EXERCISE REQUIREMENTS: In every entry below, substitute "How can I carry out:" for each "How do I perform:" and leave everything else unchanged.

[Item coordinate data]
'''

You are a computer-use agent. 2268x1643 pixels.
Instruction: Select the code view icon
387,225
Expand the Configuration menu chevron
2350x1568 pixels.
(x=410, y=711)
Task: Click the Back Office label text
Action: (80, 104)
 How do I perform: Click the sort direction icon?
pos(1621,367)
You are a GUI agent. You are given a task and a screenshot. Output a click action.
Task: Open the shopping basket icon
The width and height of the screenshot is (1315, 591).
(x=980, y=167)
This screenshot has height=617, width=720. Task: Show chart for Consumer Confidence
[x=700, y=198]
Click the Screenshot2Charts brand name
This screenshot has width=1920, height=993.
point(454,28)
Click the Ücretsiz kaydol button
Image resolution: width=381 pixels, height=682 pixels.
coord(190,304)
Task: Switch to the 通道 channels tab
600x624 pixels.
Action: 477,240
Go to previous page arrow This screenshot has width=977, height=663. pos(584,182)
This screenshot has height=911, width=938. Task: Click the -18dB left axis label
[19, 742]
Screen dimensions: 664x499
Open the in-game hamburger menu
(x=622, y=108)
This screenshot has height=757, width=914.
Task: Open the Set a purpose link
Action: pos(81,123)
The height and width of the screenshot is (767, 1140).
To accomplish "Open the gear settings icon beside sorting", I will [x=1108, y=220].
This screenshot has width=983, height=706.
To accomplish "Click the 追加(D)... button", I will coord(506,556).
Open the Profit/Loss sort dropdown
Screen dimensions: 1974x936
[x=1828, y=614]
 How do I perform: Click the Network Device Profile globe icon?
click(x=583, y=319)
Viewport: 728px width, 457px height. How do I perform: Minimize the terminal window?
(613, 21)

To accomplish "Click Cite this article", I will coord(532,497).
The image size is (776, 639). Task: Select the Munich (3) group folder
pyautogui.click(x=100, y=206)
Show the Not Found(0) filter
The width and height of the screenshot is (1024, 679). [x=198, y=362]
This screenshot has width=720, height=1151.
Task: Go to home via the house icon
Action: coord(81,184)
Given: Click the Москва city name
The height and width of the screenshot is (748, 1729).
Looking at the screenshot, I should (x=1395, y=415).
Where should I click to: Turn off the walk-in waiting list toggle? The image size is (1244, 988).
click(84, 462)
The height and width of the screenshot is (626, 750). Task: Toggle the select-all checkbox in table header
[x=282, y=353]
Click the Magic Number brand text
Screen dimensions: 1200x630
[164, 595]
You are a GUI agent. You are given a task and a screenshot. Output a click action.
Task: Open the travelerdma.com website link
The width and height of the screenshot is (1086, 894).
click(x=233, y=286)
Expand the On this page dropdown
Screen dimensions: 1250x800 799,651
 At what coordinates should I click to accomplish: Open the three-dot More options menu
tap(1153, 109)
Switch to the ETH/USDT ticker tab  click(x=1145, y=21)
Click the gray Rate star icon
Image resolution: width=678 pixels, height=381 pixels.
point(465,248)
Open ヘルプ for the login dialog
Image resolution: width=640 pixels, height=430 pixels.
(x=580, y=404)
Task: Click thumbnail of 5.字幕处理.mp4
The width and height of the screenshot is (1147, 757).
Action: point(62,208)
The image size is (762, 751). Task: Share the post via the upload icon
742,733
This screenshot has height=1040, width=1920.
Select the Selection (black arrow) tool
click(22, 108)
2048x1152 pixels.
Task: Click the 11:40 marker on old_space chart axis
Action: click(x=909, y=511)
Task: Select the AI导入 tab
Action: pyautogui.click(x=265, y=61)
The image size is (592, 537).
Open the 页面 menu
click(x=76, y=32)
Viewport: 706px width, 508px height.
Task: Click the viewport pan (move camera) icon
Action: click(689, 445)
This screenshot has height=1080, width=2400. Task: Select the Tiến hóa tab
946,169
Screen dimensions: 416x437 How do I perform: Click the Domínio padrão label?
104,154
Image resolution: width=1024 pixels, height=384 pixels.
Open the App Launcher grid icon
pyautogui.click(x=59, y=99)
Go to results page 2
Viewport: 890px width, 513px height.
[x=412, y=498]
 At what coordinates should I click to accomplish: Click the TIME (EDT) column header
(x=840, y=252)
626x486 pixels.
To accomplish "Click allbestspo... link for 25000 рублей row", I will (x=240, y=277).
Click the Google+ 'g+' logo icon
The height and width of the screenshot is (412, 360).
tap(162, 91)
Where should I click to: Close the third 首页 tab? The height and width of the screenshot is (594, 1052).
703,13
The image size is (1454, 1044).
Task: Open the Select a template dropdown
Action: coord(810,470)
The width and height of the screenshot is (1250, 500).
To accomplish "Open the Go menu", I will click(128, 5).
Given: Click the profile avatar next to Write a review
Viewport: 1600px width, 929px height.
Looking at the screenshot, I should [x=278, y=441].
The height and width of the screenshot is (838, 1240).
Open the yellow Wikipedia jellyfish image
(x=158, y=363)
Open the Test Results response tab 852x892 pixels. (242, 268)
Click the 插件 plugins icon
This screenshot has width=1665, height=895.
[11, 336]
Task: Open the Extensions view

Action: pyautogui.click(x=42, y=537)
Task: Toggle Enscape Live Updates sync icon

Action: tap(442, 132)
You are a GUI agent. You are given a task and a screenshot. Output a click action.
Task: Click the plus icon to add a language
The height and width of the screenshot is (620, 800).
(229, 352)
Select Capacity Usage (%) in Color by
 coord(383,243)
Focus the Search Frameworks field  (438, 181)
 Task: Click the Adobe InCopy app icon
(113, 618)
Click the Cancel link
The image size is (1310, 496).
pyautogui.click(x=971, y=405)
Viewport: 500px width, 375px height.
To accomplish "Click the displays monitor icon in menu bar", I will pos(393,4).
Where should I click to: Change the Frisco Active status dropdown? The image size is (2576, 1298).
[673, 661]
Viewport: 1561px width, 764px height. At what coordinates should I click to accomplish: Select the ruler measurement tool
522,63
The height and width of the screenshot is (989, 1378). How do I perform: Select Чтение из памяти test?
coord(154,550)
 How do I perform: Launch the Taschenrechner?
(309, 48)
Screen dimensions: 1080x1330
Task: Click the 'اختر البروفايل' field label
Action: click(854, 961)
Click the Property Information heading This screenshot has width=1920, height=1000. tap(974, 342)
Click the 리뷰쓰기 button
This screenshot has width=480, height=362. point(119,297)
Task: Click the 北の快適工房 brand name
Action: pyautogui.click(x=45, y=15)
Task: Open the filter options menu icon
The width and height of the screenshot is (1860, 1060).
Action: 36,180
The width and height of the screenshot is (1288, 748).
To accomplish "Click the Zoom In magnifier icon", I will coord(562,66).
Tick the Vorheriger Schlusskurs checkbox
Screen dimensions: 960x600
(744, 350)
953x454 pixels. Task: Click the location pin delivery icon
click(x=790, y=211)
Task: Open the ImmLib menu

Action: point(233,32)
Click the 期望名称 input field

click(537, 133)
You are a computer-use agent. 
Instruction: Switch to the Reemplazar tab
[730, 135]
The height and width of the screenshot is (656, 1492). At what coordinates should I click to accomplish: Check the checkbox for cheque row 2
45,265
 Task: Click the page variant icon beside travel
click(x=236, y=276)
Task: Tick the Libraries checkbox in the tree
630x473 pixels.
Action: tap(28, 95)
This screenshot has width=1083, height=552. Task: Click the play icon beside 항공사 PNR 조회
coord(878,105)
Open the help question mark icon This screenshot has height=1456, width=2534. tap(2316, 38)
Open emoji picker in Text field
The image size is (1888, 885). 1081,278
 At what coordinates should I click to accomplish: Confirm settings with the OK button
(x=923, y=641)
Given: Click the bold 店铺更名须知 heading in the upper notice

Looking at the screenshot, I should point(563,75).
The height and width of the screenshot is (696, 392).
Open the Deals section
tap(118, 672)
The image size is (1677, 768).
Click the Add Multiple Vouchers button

'''

TASK RESULT:
You are a computer-use agent. 2268x1643 pixels.
Instruction: Select the code view icon
387,225
Expand the Configuration menu chevron
2350x1568 pixels.
(x=410, y=711)
Task: Click the Back Office label text
Action: (80, 104)
 How can I carry out: Click the sort direction icon?
pos(1621,367)
You are a GUI agent. You are given a task and a screenshot. Output a click action.
Task: Open the shopping basket icon
The width and height of the screenshot is (1315, 591).
(x=980, y=167)
This screenshot has height=617, width=720. Task: Show chart for Consumer Confidence
[x=700, y=198]
Click the Screenshot2Charts brand name
This screenshot has width=1920, height=993.
point(454,28)
Click the Ücretsiz kaydol button
Image resolution: width=381 pixels, height=682 pixels.
coord(190,304)
Task: Switch to the 通道 channels tab
600x624 pixels.
Action: 477,240
Go to previous page arrow This screenshot has width=977, height=663. pos(584,182)
This screenshot has height=911, width=938. Task: Click the -18dB left axis label
[19, 742]
Screen dimensions: 664x499
Open the in-game hamburger menu
(x=622, y=108)
This screenshot has height=757, width=914.
Task: Open the Set a purpose link
Action: pos(81,123)
The height and width of the screenshot is (767, 1140).
To accomplish "Open the gear settings icon beside sorting", I will [x=1108, y=220].
This screenshot has width=983, height=706.
To accomplish "Click the 追加(D)... button", I will coord(506,556).
Open the Profit/Loss sort dropdown
Screen dimensions: 1974x936
[x=1828, y=614]
 How can I carry out: Click the Network Device Profile globe icon?
click(x=583, y=319)
Viewport: 728px width, 457px height. How can I carry out: Minimize the terminal window?
(613, 21)

To accomplish "Click Cite this article", I will coord(532,497).
The image size is (776, 639). Task: Select the Munich (3) group folder
pyautogui.click(x=100, y=206)
Show the Not Found(0) filter
The width and height of the screenshot is (1024, 679). [x=198, y=362]
This screenshot has width=720, height=1151.
Task: Go to home via the house icon
Action: coord(81,184)
Given: Click the Москва city name
The height and width of the screenshot is (748, 1729).
Looking at the screenshot, I should (x=1395, y=415).
Where should I click to: Turn off the walk-in waiting list toggle? The image size is (1244, 988).
click(84, 462)
The height and width of the screenshot is (626, 750). Task: Toggle the select-all checkbox in table header
[x=282, y=353]
Click the Magic Number brand text
Screen dimensions: 1200x630
[164, 595]
You are a GUI agent. You are given a task and a screenshot. Output a click action.
Task: Open the travelerdma.com website link
The width and height of the screenshot is (1086, 894).
click(x=233, y=286)
Expand the On this page dropdown
Screen dimensions: 1250x800 799,651
 At what coordinates should I click to accomplish: Open the three-dot More options menu
tap(1153, 109)
Switch to the ETH/USDT ticker tab  click(x=1145, y=21)
Click the gray Rate star icon
Image resolution: width=678 pixels, height=381 pixels.
point(465,248)
Open ヘルプ for the login dialog
Image resolution: width=640 pixels, height=430 pixels.
(x=580, y=404)
Task: Click thumbnail of 5.字幕处理.mp4
The width and height of the screenshot is (1147, 757).
Action: point(62,208)
The image size is (762, 751). Task: Share the post via the upload icon
742,733
This screenshot has height=1040, width=1920.
Select the Selection (black arrow) tool
click(22, 108)
2048x1152 pixels.
Task: Click the 11:40 marker on old_space chart axis
Action: click(x=909, y=511)
Task: Select the AI导入 tab
Action: pyautogui.click(x=265, y=61)
The image size is (592, 537).
Open the 页面 menu
click(x=76, y=32)
Viewport: 706px width, 508px height.
Task: Click the viewport pan (move camera) icon
Action: click(689, 445)
This screenshot has height=1080, width=2400. Task: Select the Tiến hóa tab
946,169
Screen dimensions: 416x437 How can I carry out: Click the Domínio padrão label?
104,154
Image resolution: width=1024 pixels, height=384 pixels.
Open the App Launcher grid icon
pyautogui.click(x=59, y=99)
Go to results page 2
Viewport: 890px width, 513px height.
[x=412, y=498]
 At what coordinates should I click to accomplish: Click the TIME (EDT) column header
(x=840, y=252)
626x486 pixels.
To accomplish "Click allbestspo... link for 25000 рублей row", I will (x=240, y=277).
Click the Google+ 'g+' logo icon
The height and width of the screenshot is (412, 360).
tap(162, 91)
Where should I click to: Close the third 首页 tab? The height and width of the screenshot is (594, 1052).
703,13
The image size is (1454, 1044).
Task: Open the Select a template dropdown
Action: coord(810,470)
The width and height of the screenshot is (1250, 500).
To accomplish "Open the Go menu", I will click(128, 5).
Given: Click the profile avatar next to Write a review
Viewport: 1600px width, 929px height.
Looking at the screenshot, I should [x=278, y=441].
The height and width of the screenshot is (838, 1240).
Open the yellow Wikipedia jellyfish image
(x=158, y=363)
Open the Test Results response tab 852x892 pixels. (242, 268)
Click the 插件 plugins icon
This screenshot has width=1665, height=895.
[11, 336]
Task: Open the Extensions view

Action: pyautogui.click(x=42, y=537)
Task: Toggle Enscape Live Updates sync icon

Action: tap(442, 132)
You are a GUI agent. You are given a task and a screenshot. Output a click action.
Task: Click the plus icon to add a language
The height and width of the screenshot is (620, 800).
(229, 352)
Select Capacity Usage (%) in Color by
 coord(383,243)
Focus the Search Frameworks field  (438, 181)
 Task: Click the Adobe InCopy app icon
(113, 618)
Click the Cancel link
The image size is (1310, 496).
pyautogui.click(x=971, y=405)
Viewport: 500px width, 375px height.
To accomplish "Click the displays monitor icon in menu bar", I will pos(393,4).
Where should I click to: Change the Frisco Active status dropdown? The image size is (2576, 1298).
[673, 661]
Viewport: 1561px width, 764px height. At what coordinates should I click to accomplish: Select the ruler measurement tool
522,63
The height and width of the screenshot is (989, 1378). How can I carry out: Select Чтение из памяти test?
coord(154,550)
 How can I carry out: Launch the Taschenrechner?
(309, 48)
Screen dimensions: 1080x1330
Task: Click the 'اختر البروفايل' field label
Action: click(854, 961)
Click the Property Information heading This screenshot has width=1920, height=1000. tap(974, 342)
Click the 리뷰쓰기 button
This screenshot has width=480, height=362. point(119,297)
Task: Click the 北の快適工房 brand name
Action: pyautogui.click(x=45, y=15)
Task: Open the filter options menu icon
The width and height of the screenshot is (1860, 1060).
Action: 36,180
The width and height of the screenshot is (1288, 748).
To accomplish "Click the Zoom In magnifier icon", I will coord(562,66).
Tick the Vorheriger Schlusskurs checkbox
Screen dimensions: 960x600
(744, 350)
953x454 pixels. Task: Click the location pin delivery icon
click(x=790, y=211)
Task: Open the ImmLib menu

Action: point(233,32)
Click the 期望名称 input field

click(537, 133)
You are a computer-use agent. 
Instruction: Switch to the Reemplazar tab
[730, 135]
The height and width of the screenshot is (656, 1492). At what coordinates should I click to accomplish: Check the checkbox for cheque row 2
45,265
 Task: Click the page variant icon beside travel
click(x=236, y=276)
Task: Tick the Libraries checkbox in the tree
630x473 pixels.
Action: tap(28, 95)
This screenshot has width=1083, height=552. Task: Click the play icon beside 항공사 PNR 조회
coord(878,105)
Open the help question mark icon This screenshot has height=1456, width=2534. tap(2316, 38)
Open emoji picker in Text field
The image size is (1888, 885). 1081,278
 At what coordinates should I click to accomplish: Confirm settings with the OK button
(x=923, y=641)
Given: Click the bold 店铺更名须知 heading in the upper notice

Looking at the screenshot, I should point(563,75).
The height and width of the screenshot is (696, 392).
Open the Deals section
tap(118, 672)
The image size is (1677, 768).
Click the Add Multiple Vouchers button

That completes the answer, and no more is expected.